Hosea begins this chapter with these words: “When Israel was a child, I loved him, and out of Egypt I called my son. The more I called them, the more they went from me; they kept sacrificing to the Baals and offering incense to idols. Yet it was I who taught Ephraim to walk; I took them up in my arms, but they did not know that I healed them. I led them with cords of human kindness, with bands of love. I was to them like those who lift infants to their cheeks. I bent down to them and fed them” (11:1-4). At the beginning of God’s parental struggle, He is reflecting on the ways that He supported His children, but yet they still rebelled against Him. The son, Ephraim—a name given to one of the twelve tribes that became the people of Israel—rejected his father’s love and foolishly sacrificed to Baal and to various other idols. Although these gods never loved them or miraculously delivered them from slavery, the ungrateful son went his own way. But God did not immediately give up on Ephraim.

The final line in 11:4 describes God’s tender care and provisions for his people. The text tells us that God “bent down” gently to feed them, He walked with them, He took them in His arms, and provided with cords of human kindness and bands of love. Although the people of Israel rebelled against God, God did not give up on His children. When we rebel against God because God didn’t answer our prayers or we didn’t win the lottery or get a hole-in-one or we didn’t get a good grade on an assignment that we worked so hard on or one of our tractors keeps breaking down, God will not give up on us.
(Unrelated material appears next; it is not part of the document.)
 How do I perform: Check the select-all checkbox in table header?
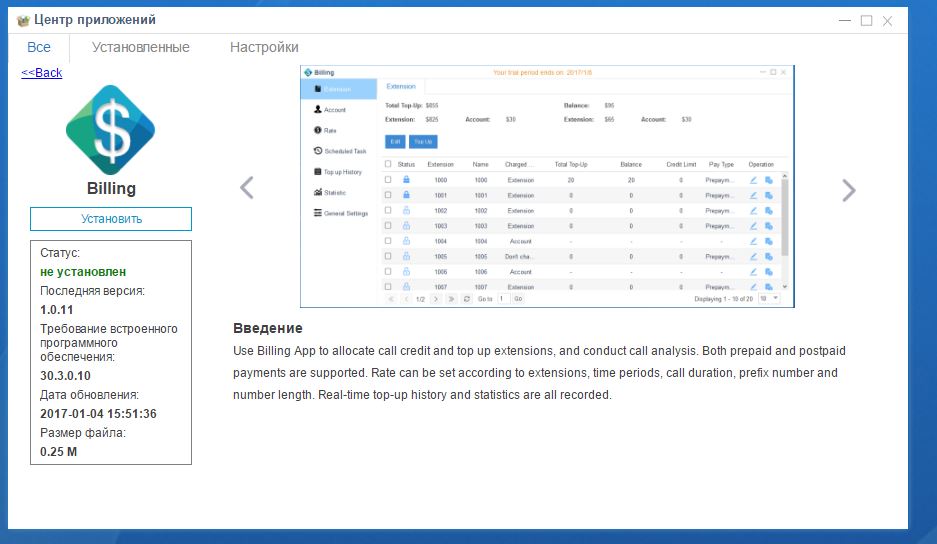tap(388, 164)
He will continue to feed us, walk with us, wrap His arms around us, lift us up when we fall, and grant us cords of human kindness and bands of love. God will always be the ever-loving parent in our life that will always find a way to be there for us.
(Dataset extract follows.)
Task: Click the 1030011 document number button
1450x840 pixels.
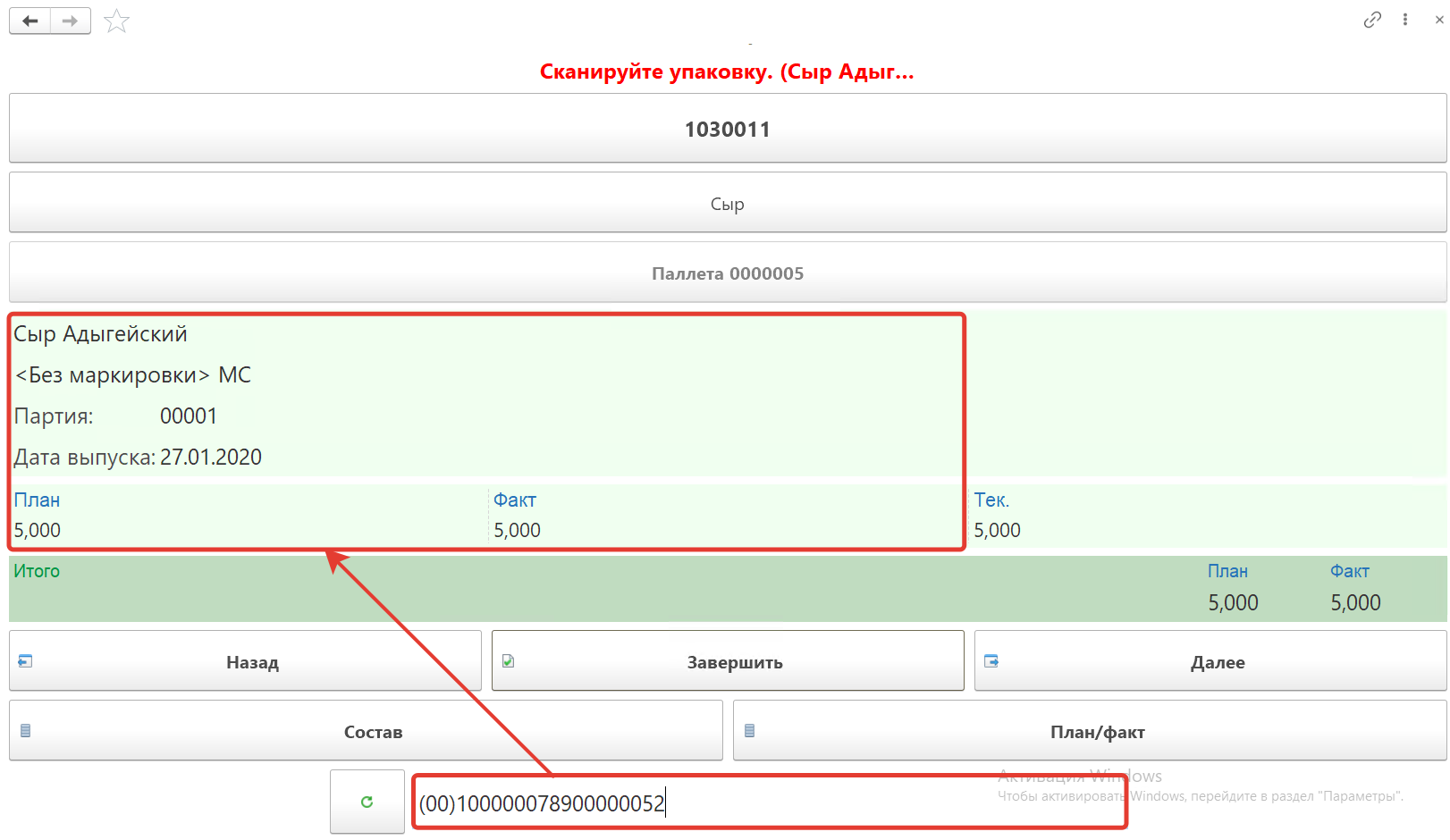Action: 727,129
Hosea goes on to write, “They shall return to the land of Egypt, and Assyria shall be their king, because they have refused to return to me. The sword rages in their cities; it consumes their oracle priests and devours because of their schemes. My people are bent on turning away from me. To the Most High they call, but he does not raise them up at all” (11:5-7). “One would expect,” according to Biblical Scholar Gary V. Smith, “that a people receiving this kind of love and care would naturally follow God and enjoy the blessings of living in the Promised Land God gave them.” Instead, Israel will end up losing their land and going back in bondage to Egypt and Assyria (11:5). Swords will be drawn, war will break out, and God will destroy the boasting of the proud people. Israel’s plans for greatness will vanish and its nation will fall apart and crumble to pieces. God, as parent, is ready to turn His back on His children, to let them struggle.
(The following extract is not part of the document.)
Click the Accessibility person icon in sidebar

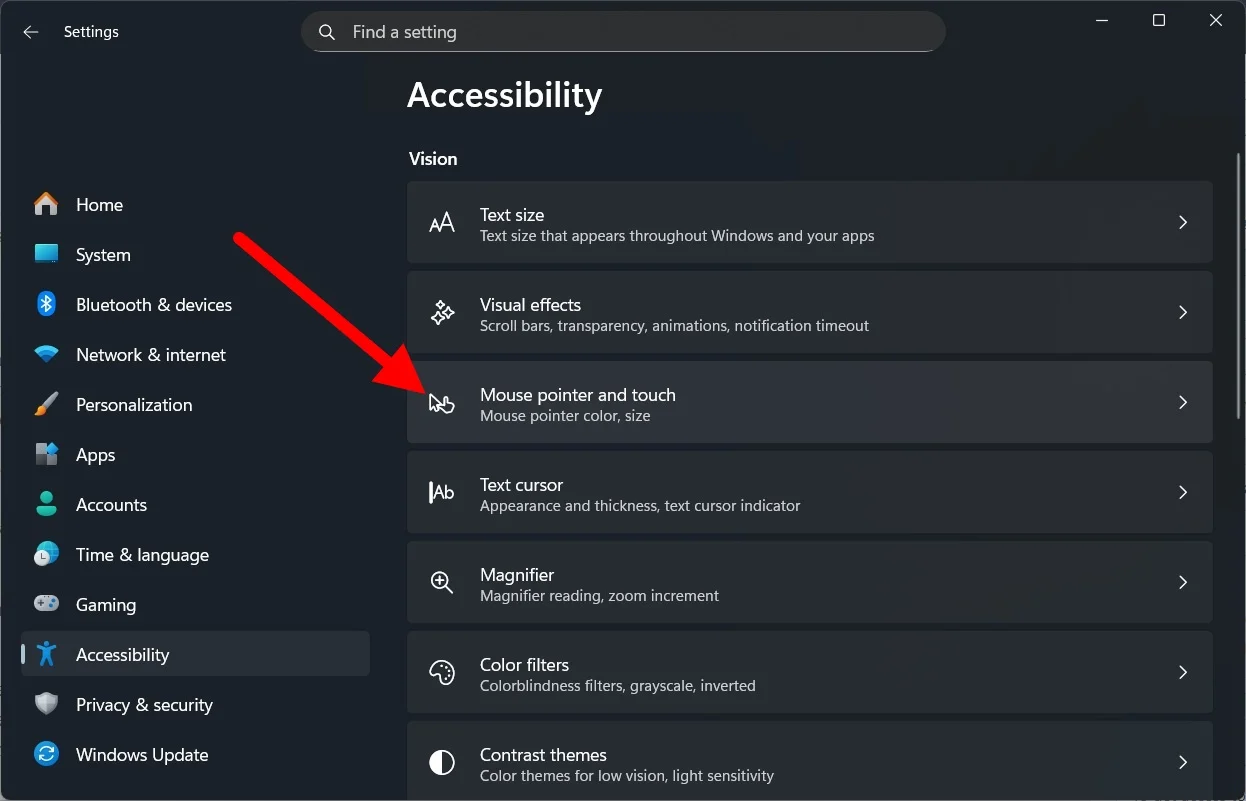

But notice what the text says: “To the Most High they call, but he does not raise them up at all” (11:7). Growing up my father would often say whenever us kids got in trouble, “Well, they have to learn some time.” I remember learning how to walk and my siblings would throw pillows at my feet to see if I could keep my balance…and then I would fall…and my dad would say, “How else is he going to learn to walk!” God, like my father, may not be directly involved in our faults and mistakes and He may not reach down right away to raise us up again, but that doesn’t mean that He can’t hear us when we call out for help. God hears His children calling for help, but He is letting them learn from their mistakes: seeing the swords drawn, wars breaking out, and devastation creating ruin upon ruin in their life. But God can still hear them because He hasn’t stopped loving them. God will always hear you when you fall: He may not act right away, but He is still present in your life.

There is an old hymn that says, “Lord, listen to your children praying. Lord, send your spirit in the place. Lord, listen to your children praying; send us love, send us power, and send us grace.” God can hear our prayers even when we have done something wrong. God can hear you because He loves you, so don’t be afraid to call upon God when you need help.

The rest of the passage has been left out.